_ENTRIES SHOWN:_
--------------------

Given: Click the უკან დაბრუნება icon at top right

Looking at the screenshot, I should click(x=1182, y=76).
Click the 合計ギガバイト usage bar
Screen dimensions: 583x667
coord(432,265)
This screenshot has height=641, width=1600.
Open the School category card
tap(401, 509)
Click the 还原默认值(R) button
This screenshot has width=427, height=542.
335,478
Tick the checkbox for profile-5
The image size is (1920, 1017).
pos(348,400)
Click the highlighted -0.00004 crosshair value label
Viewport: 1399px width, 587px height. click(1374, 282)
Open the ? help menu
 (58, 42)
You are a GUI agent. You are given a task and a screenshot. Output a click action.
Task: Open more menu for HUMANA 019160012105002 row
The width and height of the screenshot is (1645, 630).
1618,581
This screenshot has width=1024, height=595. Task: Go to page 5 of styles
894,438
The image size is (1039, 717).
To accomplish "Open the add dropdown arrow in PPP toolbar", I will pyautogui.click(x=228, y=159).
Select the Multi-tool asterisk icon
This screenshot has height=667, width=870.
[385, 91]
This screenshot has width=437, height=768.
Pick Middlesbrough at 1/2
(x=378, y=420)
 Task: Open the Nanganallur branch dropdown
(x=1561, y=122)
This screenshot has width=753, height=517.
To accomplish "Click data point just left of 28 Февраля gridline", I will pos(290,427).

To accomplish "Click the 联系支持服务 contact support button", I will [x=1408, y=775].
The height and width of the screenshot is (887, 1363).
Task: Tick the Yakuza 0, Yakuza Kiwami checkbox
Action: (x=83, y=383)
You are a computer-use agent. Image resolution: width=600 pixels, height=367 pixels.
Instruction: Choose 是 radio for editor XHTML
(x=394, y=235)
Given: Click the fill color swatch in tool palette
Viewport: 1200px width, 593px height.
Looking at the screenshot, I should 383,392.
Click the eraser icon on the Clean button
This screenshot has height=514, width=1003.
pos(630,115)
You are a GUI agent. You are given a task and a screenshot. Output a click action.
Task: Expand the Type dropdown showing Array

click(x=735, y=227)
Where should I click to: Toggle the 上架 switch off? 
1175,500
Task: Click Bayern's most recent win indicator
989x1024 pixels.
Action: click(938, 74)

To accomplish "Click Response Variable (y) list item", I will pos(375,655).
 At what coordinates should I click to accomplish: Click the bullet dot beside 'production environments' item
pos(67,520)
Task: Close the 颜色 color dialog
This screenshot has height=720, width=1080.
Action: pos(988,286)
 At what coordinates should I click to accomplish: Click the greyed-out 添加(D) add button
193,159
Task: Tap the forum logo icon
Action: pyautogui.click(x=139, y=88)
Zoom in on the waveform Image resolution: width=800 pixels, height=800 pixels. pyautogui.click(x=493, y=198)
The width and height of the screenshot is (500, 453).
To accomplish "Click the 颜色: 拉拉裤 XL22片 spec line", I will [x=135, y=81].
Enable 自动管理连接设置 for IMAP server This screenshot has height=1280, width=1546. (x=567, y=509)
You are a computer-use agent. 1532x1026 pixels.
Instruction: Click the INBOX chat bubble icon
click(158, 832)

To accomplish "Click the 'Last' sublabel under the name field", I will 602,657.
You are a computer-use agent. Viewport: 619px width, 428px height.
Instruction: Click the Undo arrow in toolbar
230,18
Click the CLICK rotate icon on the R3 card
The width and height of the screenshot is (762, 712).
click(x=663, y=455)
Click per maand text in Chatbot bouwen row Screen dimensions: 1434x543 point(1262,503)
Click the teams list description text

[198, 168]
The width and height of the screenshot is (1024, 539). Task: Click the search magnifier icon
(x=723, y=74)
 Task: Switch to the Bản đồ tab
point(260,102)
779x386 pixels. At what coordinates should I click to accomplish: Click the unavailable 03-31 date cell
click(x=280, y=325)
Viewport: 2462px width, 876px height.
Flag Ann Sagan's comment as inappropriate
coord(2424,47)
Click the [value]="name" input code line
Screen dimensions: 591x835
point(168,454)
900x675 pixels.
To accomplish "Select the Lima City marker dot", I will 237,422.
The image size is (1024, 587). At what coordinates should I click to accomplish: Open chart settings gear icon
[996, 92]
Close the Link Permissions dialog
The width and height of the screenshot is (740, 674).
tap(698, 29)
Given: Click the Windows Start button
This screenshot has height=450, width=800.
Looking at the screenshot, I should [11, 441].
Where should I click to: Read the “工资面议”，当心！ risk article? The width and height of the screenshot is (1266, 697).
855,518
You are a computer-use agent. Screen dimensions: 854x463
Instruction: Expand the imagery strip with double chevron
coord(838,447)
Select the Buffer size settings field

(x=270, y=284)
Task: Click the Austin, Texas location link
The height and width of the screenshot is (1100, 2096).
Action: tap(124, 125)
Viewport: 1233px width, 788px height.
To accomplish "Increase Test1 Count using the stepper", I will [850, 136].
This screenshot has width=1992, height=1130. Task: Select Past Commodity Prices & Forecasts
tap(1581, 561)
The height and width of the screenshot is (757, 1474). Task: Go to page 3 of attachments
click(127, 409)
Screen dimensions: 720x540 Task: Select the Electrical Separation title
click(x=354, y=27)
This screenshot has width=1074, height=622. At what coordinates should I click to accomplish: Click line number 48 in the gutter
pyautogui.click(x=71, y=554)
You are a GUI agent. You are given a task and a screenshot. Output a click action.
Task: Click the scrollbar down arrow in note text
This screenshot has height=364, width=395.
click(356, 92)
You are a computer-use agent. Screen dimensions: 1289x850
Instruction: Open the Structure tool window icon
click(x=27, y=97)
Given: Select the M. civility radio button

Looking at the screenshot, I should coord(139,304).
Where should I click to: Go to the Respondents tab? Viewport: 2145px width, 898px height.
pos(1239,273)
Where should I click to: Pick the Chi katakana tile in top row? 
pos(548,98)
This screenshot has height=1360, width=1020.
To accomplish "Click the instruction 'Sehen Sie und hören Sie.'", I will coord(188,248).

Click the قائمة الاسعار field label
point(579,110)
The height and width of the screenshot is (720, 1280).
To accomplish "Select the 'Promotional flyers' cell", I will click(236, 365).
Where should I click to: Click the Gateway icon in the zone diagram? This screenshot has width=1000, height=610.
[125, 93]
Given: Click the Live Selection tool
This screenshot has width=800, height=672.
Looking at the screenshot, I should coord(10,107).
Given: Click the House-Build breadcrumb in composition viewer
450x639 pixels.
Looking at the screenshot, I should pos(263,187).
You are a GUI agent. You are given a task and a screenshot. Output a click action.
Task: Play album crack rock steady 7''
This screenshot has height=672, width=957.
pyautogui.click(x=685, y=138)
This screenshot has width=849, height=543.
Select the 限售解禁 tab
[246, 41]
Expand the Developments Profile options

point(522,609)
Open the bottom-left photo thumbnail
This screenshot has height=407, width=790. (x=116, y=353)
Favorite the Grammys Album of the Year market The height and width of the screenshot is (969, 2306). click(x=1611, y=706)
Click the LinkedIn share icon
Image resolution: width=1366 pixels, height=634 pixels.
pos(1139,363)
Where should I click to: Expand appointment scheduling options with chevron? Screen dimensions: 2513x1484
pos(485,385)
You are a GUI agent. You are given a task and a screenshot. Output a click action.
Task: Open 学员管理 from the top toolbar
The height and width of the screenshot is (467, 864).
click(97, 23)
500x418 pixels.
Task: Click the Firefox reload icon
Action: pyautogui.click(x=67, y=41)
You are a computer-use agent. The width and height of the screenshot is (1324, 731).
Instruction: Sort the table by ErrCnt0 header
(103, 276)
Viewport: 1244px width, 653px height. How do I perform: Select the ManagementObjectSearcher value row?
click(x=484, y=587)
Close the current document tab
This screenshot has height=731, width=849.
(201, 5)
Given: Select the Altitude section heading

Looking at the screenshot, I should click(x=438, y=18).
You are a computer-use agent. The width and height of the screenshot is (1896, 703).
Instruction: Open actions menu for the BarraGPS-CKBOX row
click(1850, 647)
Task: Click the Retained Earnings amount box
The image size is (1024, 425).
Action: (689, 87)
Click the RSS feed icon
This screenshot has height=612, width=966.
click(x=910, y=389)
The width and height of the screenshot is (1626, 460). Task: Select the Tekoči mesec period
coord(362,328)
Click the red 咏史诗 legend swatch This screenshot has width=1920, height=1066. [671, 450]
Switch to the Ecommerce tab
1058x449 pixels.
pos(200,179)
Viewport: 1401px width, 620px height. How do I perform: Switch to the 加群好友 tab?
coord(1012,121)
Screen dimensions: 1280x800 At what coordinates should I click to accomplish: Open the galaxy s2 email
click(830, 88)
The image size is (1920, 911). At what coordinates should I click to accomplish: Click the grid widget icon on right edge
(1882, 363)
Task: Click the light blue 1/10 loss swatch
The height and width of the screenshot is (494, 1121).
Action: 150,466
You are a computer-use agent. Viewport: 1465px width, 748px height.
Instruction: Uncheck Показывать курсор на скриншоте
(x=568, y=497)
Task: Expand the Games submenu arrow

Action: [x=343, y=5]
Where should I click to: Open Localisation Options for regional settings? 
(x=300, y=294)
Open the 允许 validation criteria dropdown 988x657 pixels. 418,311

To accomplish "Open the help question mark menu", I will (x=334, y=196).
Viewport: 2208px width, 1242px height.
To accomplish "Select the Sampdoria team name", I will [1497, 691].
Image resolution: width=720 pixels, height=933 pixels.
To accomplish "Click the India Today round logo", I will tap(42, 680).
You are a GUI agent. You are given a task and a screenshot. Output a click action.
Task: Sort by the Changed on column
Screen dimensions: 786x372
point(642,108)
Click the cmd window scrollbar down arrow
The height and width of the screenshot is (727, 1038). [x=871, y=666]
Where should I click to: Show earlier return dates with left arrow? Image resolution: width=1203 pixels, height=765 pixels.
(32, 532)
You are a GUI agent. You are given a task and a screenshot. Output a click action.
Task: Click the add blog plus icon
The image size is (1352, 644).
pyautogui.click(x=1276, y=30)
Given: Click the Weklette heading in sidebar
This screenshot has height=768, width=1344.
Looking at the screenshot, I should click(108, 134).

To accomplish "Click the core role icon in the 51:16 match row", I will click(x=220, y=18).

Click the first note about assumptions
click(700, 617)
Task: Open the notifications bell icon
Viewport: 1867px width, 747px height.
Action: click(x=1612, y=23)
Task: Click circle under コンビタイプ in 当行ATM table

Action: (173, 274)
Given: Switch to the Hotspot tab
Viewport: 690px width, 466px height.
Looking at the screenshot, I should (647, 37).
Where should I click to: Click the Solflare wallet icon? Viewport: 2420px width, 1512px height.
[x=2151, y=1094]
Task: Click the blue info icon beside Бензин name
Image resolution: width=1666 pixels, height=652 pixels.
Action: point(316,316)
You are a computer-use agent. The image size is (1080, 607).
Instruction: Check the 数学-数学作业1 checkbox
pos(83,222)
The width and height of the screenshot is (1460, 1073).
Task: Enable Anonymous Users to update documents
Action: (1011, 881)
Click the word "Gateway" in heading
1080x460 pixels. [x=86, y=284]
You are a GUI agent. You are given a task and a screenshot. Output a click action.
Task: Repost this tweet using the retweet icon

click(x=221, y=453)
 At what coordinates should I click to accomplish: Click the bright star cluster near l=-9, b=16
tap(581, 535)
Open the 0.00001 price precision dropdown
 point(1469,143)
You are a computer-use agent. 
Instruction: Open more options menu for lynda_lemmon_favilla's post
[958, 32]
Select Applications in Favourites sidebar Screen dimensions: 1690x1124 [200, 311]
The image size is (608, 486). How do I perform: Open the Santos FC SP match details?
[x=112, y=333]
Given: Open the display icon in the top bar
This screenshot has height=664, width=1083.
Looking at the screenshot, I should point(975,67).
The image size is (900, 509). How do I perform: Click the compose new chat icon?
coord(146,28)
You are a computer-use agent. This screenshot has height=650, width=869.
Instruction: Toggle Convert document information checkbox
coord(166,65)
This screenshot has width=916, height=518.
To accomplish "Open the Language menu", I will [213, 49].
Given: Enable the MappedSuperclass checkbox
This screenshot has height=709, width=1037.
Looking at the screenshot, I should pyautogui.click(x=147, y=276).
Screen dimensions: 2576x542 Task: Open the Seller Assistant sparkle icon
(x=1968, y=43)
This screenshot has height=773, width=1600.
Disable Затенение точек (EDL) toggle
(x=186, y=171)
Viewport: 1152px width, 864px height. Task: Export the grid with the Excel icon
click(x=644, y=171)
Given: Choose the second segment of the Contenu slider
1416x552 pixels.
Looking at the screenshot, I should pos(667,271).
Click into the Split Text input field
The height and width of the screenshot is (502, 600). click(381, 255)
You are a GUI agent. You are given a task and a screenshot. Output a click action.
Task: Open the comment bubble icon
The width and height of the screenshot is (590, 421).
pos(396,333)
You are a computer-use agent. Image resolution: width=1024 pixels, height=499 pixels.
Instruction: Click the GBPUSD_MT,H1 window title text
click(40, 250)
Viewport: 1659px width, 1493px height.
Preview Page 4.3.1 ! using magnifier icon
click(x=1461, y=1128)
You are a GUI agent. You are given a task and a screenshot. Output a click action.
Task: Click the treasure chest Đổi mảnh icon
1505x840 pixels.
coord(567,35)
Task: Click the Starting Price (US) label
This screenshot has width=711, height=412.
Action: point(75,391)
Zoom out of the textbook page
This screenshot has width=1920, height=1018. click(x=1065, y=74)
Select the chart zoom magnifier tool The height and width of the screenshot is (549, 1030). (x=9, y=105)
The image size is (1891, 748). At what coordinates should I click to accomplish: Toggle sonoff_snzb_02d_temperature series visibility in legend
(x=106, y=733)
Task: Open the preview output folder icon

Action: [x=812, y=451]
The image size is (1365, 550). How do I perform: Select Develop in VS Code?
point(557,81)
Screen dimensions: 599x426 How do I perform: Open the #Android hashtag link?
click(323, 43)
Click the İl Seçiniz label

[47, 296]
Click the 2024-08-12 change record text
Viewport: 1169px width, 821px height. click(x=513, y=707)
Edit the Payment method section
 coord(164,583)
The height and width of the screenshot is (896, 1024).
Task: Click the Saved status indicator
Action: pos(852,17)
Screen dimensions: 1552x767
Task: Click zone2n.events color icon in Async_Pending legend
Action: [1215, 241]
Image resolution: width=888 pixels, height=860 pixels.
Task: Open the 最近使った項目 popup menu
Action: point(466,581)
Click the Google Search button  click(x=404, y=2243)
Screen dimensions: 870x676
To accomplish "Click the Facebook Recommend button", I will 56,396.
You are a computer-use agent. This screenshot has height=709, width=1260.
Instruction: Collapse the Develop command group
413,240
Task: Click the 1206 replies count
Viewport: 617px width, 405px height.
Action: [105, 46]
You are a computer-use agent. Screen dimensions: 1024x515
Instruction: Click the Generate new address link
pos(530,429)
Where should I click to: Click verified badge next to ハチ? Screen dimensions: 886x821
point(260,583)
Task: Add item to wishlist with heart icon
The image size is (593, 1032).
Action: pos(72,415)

--------------------

The answer is the number of lines in the preceding material that hold "blue"; write that number and nothing else.

2